The solution to this conundrum would come—piping hot and golden—out of the food science laboratories of Cornell. There, one Dr. Robert Baker made it his life’s work to develop chicken innovations that would increase consumption and improve the incomes of chicken farmers. Over the course of his career, Dr. Baker would invent over fifty value-added, processed chicken products, including chicken burgers, chicken hot dogs, chicken loaf, chicken bologna, and, yes, the legendary chicken nugget. Chicken consumption was on the rise throughout the 1970s thanks to these new, tasty, and convenient chicken products, and in 1983, when McDonald's debuted its own Chicken McNugget to a newly chicken-hungry populace, the product broke all of the company's existing sales records. Thanks to the McNugget, this hamburger chain instantly became the second biggest user of chicken on planet earth, trailing only behind the fried-chicken powerhouse, KFC.
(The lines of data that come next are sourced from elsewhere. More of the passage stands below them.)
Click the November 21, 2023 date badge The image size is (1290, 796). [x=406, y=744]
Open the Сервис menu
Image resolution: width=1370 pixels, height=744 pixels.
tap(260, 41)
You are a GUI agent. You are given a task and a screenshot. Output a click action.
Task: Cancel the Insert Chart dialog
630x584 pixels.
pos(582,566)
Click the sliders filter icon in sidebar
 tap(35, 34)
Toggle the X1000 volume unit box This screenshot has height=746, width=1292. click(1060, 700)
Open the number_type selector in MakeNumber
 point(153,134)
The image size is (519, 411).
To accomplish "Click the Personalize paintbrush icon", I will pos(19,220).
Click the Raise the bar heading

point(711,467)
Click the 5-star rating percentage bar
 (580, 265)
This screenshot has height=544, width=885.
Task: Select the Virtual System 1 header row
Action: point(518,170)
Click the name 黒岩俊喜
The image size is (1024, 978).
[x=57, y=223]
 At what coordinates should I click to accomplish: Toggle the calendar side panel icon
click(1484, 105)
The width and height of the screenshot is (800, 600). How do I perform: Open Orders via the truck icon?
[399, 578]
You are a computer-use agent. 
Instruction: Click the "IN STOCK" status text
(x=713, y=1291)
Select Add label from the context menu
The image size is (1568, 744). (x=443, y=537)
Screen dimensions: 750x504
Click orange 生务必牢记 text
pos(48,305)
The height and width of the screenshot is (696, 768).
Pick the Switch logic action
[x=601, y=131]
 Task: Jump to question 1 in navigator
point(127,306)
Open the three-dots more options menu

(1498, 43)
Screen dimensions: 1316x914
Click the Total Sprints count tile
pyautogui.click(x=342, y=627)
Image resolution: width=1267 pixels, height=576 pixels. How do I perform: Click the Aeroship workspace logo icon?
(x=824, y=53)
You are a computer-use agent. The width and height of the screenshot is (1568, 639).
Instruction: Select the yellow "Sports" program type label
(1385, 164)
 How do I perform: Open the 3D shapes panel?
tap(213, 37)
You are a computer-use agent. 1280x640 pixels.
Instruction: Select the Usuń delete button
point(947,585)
The American government became afraid of fat.

At the same time people were buying into the chicken-nugget gospel, they were also growing increasingly scared for the health of their arteries. By the 1970s, the number of medical studies linking heart disease to high cholesterol and saturated fats continued to mount, and with them grew public concern. In 1977, the U.S. Government stepped in and published their first-ever dietary guidelines for the nation. As these studies linked beef and pork directly to the ills of the American people, the government explicitly called for its citizens to “decrease consumption of meat and increase consumption of poultry and fish.” Hearing the news, the chicken industry rejoiced. They had made the bird cheap, abundant, convenient, and available year round. Now, long at last, people had incentive to eat chicken every day. By 1985, chicken was more popular than pork; by 1992, the bird was more popular than beef. After centuries of neglect at the dinner table, the chicken still reigns to this day as the nation’s most popular meat.